Exercises:
**1.** Write out the passage on atrial high rate episodes word for word, between "Among patients with" and "(N0AH-AFNET 6 investigators).", inclusive.
**2.** In the passage on atrial high rate episodes, recast the paragraph beginning "AHREs can be triggered by" as a bulleted list of its triggers.

Provided passage:
Atrial high rate episodes refer to periods of abnormally fast heart rhythms originating from the atria.
These episodes are usually detected through continuous monitoring or implanted devices like pacemakers or defibrillators.
Atrial high rate episodes (AHREs) are characterized by a rapid heart rate originating from the atria.
AHREs can be triggered by age-related changes in the heart’s electrical system, structural heart abnormalities, heart disease, thyroid problems, excessive alcohol or caffeine consumption, and certain medications.
Many patients with AHREs are asymptomatic.
Some individuals with AHTEs may feel palpitations of a racing or irregular heartbeat, shortness of breath, chest discomfort, or fatigue during these episodes.
AHREs are often detected during routine cardiac monitoring or through implantable devices like pacemakers or defibrillators.
AHREs can increase the risk of developing more serious heart rhythm disorders, such as atrial fibrillation (AFib), stroke, or heart failure.
Not all patients with AHREs progress to these conditions.
The management of AHREs depends on frequency and duration of the episodes, underlying causes, and individual patient characteristics.
Treatment options may involve lifestyle modifications, such as reducing alcohol or caffeine intake, medication to control heart rate or rhythm, or the use of anticoagulants to prevent blood clots and stroke.
Among patients with AHREs detected by implantable devices, anticoagulation with Edoxaban did not significantly reduce the incidence of composite of cardiovascular death, stroke, or systemic embolism as compared with placebo (N0AH-AFNET 6 investigators).

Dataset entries

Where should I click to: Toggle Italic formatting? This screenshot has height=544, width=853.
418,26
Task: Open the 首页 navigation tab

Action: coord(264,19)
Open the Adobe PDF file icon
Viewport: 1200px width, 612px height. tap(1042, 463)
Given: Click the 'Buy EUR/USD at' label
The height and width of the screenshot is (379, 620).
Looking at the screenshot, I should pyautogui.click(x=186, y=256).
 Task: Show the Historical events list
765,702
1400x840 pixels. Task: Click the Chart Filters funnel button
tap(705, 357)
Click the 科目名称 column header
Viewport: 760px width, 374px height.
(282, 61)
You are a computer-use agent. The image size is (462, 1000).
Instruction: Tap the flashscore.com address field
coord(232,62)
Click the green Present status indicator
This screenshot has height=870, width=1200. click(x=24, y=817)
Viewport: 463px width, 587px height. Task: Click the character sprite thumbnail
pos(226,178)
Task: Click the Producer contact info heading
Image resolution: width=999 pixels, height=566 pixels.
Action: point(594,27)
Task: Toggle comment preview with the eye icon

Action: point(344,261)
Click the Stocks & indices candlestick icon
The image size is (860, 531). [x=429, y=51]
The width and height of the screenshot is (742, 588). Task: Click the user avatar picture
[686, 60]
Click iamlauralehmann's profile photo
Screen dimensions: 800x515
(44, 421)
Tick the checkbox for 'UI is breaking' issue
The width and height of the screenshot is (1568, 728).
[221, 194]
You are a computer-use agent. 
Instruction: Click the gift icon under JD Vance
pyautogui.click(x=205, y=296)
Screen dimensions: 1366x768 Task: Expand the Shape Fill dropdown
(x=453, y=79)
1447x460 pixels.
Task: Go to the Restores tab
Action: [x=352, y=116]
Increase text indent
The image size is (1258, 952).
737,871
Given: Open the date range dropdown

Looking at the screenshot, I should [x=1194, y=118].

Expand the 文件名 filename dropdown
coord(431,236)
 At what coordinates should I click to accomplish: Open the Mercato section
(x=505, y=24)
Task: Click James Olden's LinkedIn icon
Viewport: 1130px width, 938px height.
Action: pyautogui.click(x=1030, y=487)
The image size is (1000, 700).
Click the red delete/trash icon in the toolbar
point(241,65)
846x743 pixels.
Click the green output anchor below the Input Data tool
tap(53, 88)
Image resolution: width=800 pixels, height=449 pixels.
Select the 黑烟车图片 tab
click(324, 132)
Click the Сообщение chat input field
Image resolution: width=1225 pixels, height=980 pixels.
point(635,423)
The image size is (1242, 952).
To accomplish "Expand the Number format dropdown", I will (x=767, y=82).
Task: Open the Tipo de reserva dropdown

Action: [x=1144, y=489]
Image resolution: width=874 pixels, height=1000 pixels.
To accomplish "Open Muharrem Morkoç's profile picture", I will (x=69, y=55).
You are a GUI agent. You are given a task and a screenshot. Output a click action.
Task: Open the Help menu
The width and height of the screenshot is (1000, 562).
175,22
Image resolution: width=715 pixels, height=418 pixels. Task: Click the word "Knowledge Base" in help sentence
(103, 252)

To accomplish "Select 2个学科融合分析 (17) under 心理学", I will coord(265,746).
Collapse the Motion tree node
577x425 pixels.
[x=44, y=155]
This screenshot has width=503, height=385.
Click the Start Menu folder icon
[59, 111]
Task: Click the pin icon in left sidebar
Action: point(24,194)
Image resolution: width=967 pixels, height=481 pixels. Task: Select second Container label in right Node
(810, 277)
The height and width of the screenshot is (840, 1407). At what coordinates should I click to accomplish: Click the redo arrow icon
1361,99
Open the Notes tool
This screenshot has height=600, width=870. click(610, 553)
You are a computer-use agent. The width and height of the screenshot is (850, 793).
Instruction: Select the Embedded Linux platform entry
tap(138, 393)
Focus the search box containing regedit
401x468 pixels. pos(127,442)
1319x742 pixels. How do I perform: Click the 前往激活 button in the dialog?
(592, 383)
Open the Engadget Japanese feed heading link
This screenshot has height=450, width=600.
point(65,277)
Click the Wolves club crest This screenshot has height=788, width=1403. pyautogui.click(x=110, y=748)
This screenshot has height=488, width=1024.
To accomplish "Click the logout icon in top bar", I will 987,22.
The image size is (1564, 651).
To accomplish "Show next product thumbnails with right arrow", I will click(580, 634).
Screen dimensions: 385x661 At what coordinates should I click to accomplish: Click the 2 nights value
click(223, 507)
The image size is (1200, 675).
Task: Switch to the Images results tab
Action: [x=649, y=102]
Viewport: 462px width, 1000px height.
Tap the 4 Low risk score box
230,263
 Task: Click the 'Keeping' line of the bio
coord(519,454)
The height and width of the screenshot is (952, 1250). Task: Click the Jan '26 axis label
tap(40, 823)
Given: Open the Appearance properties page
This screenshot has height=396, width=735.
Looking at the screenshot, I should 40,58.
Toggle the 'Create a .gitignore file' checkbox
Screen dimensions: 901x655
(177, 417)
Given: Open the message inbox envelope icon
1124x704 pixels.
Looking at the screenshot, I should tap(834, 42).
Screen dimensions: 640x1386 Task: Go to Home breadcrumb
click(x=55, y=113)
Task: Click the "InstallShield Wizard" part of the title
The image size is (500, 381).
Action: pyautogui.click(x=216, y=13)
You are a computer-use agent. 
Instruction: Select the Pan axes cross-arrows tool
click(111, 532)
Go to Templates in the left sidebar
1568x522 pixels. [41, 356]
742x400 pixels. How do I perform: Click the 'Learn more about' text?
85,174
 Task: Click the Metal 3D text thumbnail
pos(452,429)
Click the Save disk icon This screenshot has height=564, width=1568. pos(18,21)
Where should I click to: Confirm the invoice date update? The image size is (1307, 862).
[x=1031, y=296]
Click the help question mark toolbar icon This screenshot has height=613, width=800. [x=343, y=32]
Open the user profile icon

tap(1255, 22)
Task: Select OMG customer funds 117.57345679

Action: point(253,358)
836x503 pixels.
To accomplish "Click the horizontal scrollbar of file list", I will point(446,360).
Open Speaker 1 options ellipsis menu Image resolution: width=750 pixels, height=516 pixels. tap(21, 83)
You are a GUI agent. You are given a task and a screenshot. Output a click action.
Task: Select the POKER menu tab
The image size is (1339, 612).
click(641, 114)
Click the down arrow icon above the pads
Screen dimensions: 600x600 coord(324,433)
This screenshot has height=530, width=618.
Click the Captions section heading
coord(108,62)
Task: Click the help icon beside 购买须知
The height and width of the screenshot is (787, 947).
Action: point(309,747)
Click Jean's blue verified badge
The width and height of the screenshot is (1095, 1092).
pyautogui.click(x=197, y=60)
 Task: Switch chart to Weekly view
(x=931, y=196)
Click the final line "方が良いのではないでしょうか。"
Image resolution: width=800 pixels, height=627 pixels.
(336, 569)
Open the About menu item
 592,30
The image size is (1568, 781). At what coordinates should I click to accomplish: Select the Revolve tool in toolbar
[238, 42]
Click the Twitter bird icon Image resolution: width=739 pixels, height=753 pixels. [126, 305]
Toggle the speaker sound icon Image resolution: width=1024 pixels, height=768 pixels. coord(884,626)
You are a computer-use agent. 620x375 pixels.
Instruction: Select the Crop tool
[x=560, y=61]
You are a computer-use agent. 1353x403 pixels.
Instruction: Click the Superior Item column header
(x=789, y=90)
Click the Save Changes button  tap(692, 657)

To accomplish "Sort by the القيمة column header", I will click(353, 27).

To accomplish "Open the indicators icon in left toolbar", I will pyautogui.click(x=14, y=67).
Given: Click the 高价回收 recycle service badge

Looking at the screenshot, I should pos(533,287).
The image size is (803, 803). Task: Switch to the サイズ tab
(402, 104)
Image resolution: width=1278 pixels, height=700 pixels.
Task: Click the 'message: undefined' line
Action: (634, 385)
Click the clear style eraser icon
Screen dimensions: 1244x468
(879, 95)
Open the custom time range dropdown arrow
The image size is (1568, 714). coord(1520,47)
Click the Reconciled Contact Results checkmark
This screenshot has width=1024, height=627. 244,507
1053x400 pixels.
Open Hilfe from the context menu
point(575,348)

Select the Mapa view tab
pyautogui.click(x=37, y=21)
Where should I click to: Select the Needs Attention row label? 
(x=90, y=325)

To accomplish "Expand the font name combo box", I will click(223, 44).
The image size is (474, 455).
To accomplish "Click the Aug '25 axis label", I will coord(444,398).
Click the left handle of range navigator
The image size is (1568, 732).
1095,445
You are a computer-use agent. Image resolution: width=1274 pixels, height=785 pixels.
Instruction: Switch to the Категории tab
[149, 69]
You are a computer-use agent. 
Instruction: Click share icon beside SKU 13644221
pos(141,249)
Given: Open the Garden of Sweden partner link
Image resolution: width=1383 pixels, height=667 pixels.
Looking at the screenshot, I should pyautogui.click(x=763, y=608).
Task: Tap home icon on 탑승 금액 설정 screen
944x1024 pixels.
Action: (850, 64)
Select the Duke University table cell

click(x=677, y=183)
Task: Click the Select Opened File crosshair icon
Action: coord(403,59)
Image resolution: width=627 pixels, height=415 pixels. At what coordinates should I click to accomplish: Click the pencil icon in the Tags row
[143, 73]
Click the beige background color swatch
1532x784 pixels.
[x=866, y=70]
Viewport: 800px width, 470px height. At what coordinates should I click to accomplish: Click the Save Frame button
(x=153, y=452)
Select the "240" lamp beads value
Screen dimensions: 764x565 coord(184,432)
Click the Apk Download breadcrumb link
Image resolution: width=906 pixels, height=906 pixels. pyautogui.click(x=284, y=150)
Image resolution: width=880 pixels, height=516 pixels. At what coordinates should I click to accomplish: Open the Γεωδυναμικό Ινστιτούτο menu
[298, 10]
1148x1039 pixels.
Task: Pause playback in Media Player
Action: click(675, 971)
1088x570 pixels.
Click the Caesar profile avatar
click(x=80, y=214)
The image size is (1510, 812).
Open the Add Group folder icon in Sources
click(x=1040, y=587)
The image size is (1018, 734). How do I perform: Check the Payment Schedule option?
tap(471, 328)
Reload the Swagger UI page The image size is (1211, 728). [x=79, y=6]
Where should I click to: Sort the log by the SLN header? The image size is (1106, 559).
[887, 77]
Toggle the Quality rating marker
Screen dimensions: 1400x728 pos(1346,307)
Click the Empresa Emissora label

Written responses:
**1.**
Among patients with AHREs detected by implantable devices, anticoagulation with Edoxaban did not significantly reduce the incidence of composite of cardiovascular death, stroke, or systemic embolism as compared with placebo (N0AH-AFNET 6 investigators).

**2.**
AHREs can be triggered by:
- age-related changes in the heart's electrical system
- structural heart abnormalities
- heart disease
- thyroid problems
- excessive alcohol or caffeine consumption
- certain medications